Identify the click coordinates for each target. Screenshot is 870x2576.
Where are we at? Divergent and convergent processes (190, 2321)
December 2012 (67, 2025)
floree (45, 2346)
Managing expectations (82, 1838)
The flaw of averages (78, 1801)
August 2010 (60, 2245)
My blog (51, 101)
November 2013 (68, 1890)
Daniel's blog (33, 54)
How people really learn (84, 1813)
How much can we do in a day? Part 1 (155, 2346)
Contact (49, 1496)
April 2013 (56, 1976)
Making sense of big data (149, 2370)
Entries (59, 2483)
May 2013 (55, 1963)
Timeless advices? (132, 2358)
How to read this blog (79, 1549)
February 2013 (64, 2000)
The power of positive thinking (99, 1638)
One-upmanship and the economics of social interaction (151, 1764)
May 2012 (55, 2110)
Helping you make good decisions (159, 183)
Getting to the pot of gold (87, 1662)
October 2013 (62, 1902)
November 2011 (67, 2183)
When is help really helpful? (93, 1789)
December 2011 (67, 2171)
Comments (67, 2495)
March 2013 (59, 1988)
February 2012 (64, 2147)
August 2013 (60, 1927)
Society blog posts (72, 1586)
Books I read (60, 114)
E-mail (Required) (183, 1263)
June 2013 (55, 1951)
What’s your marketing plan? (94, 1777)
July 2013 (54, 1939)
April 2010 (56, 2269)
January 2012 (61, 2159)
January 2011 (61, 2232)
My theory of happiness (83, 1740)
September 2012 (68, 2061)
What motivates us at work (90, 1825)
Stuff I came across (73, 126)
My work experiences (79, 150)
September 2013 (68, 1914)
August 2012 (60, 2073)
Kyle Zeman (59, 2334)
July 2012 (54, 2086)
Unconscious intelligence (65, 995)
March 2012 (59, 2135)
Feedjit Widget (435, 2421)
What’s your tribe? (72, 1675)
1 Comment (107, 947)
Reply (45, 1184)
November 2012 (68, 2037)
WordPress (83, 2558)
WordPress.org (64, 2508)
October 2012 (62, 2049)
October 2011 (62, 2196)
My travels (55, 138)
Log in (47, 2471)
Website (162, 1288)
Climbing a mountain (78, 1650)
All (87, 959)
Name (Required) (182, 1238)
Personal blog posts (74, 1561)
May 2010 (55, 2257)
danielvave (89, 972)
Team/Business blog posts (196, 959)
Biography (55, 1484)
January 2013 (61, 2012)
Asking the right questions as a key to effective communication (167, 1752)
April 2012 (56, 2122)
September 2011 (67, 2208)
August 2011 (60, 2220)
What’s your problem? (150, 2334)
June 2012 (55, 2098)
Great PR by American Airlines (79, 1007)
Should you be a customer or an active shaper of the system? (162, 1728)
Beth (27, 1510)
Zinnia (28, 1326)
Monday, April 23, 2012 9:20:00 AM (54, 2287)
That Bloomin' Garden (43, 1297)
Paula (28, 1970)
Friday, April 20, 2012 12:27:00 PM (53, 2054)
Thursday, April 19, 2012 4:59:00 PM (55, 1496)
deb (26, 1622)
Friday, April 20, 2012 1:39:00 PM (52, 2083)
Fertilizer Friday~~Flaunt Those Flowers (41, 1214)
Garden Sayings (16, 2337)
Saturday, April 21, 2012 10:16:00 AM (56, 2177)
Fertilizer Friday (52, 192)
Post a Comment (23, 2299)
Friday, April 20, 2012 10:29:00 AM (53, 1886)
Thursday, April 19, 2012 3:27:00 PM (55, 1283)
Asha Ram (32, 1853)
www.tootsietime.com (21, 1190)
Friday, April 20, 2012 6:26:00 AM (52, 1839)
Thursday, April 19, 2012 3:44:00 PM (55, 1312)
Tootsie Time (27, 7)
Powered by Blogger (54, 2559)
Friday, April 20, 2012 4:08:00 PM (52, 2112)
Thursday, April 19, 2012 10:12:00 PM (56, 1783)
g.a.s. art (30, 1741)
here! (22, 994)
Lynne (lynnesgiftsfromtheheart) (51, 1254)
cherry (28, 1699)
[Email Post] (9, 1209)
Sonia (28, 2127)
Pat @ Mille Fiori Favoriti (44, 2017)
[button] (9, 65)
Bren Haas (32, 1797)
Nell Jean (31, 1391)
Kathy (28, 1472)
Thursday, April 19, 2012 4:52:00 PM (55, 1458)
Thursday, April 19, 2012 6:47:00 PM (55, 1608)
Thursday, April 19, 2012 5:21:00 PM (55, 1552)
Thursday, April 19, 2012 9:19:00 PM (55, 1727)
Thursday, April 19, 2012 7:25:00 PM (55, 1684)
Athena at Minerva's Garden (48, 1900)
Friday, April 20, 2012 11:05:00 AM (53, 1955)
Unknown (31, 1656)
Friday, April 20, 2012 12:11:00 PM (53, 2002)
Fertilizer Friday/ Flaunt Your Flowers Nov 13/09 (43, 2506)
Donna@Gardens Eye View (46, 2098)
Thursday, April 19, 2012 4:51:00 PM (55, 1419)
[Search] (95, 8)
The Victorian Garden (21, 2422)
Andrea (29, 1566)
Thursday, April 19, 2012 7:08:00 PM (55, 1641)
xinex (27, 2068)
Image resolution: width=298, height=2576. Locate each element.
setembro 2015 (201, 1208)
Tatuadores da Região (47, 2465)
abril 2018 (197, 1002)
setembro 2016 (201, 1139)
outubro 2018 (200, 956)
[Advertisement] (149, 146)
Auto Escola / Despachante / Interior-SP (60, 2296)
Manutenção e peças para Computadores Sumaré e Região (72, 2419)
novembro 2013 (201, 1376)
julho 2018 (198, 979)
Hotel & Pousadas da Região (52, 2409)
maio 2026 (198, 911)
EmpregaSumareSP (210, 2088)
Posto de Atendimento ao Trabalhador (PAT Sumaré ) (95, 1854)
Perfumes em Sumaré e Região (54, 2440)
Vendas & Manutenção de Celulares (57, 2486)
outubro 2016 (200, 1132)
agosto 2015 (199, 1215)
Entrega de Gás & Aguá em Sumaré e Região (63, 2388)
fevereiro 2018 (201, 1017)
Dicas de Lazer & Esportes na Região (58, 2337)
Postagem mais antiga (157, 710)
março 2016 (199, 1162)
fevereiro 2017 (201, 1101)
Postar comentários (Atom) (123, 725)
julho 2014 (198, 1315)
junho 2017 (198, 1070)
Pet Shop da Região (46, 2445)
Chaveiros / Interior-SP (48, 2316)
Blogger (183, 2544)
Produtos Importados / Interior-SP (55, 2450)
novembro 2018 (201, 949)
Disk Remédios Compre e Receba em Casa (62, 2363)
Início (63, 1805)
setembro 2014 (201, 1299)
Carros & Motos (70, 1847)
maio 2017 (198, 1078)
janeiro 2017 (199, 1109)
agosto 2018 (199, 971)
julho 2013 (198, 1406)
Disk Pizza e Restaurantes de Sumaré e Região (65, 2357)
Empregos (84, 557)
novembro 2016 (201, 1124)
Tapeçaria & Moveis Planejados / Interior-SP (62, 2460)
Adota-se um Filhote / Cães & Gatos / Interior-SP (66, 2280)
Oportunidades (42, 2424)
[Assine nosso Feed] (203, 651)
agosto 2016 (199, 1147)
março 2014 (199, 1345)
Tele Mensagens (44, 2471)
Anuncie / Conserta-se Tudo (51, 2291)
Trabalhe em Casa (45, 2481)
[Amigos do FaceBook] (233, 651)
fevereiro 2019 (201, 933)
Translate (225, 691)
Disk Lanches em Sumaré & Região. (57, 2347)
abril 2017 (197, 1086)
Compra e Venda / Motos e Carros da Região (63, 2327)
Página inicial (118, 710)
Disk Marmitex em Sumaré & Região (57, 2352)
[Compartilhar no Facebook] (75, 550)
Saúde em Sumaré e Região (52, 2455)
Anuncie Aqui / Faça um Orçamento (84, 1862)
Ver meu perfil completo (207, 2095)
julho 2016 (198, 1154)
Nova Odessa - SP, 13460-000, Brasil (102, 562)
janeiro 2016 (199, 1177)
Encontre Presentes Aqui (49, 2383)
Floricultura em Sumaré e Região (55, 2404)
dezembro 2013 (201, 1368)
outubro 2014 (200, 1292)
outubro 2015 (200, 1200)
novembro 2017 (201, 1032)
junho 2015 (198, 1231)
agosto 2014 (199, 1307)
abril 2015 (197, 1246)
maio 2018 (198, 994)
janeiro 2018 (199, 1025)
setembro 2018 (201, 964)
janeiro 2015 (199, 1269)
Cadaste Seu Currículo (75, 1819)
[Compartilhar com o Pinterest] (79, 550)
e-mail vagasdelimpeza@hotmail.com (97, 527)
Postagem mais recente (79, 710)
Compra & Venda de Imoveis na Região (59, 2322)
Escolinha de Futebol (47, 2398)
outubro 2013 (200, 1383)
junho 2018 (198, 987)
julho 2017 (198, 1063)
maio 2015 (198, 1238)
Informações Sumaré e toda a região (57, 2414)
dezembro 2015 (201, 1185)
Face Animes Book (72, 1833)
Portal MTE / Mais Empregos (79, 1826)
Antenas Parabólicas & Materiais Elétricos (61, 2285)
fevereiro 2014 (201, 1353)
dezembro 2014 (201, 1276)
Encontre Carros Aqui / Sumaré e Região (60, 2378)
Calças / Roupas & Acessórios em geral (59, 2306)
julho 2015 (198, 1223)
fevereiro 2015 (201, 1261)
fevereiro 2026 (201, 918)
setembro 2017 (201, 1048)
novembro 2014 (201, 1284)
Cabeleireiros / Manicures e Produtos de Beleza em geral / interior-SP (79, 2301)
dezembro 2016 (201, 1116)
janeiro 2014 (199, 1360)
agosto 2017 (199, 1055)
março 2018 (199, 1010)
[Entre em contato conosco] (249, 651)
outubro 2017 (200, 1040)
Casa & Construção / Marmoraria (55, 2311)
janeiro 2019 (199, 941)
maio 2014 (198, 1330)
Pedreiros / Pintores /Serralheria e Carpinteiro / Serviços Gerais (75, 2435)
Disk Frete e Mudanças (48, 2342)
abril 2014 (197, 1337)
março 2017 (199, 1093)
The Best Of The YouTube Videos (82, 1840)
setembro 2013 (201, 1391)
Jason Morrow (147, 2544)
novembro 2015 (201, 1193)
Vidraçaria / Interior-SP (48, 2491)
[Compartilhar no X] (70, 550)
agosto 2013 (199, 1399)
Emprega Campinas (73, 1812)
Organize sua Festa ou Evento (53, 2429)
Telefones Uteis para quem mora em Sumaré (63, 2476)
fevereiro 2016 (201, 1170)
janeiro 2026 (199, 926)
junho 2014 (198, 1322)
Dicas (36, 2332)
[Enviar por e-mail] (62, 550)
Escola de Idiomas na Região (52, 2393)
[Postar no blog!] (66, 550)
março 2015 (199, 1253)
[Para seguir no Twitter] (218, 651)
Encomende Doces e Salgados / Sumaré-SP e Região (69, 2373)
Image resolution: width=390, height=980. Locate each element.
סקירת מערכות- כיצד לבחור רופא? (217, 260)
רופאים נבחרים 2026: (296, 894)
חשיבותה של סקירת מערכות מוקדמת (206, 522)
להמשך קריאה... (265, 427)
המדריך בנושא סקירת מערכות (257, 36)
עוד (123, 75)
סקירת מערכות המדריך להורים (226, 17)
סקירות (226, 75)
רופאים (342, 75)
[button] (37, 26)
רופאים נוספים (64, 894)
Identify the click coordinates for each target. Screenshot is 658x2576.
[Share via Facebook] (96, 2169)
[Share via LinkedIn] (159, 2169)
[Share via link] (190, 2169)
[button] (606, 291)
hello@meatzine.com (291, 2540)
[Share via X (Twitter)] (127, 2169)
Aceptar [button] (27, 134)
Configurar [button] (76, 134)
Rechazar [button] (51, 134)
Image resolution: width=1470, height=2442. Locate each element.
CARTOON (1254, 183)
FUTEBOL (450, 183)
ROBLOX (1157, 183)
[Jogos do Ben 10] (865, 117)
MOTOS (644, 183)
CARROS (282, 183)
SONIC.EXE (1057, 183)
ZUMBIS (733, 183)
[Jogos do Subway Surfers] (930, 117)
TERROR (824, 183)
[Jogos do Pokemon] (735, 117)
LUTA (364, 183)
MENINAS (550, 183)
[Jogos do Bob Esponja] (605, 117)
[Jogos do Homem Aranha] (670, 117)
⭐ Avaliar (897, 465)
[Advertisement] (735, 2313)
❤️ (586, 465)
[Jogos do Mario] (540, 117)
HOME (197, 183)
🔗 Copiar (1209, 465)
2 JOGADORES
▬▬▬▬▬▬
→ **Assignment**: Restate word for word only the lines above from the line containing "Feedjit Widget (435, 2421)" to the line containing "Name (Required) (182, 1238)", both of them included.

→ **Result**:
Feedjit Widget (435, 2421)
What’s your tribe? (72, 1675)
1 Comment (107, 947)
Reply (45, 1184)
November 2012 (68, 2037)
WordPress (83, 2558)
WordPress.org (64, 2508)
October 2012 (62, 2049)
October 2011 (62, 2196)
My travels (55, 138)
Log in (47, 2471)
Website (162, 1288)
Climbing a mountain (78, 1650)
All (87, 959)
Name (Required) (182, 1238)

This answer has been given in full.